Of practical benefit could be our finding that accurate registering of diaphragm movements may predict whether the difference between ppo FEV1 and actual FEV1 will exceed 550 ml.
Study limitations
Beside the limited patient number, one additional point should be clarified. Almost identical results were obtained by the two methods in relation to the mean difference between preoperative and postoperative diaphragm amplitudes of the diseased side, (2.42 ± 1.25 cm measured radiographically, vs 2.11 ± 2.04 cm by ultrasound (p > 0.05). It may be confusing, having in mind significant differences in both preoperative and postoperative diaphragm amplitudes, depending on the used method. In our opinion, the key point is not related to the measurement method, but to the real change in preoperative vs. postoperative diaphragm movement. Such a statement is supported by our results showing a clear difference between preoperative and postoperative amplitudes on diseased side, but only if they were expressed as a percent of the preoperative amplitudes, (54.3 ±16.4% measured radiographically vs 23.3 ± 28.9% measured by ultrasound).
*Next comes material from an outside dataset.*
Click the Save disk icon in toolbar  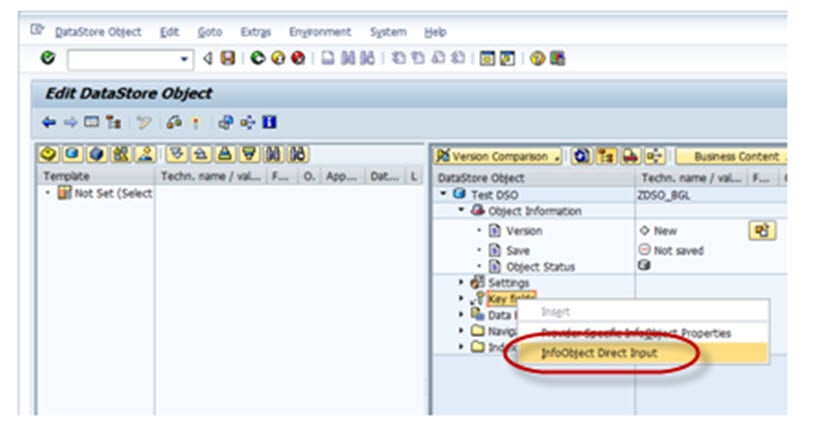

Although these differences did not reach the level of statistical significance, they are evident and it is an important achievement of a pilot study, giving a direction for further research.
The identical trend of the obtained results means that the measurement method is not essential.
We are convinced that a limited patient number, together with some methodological inconsistencies that may be attributed to both methods, may influence these results.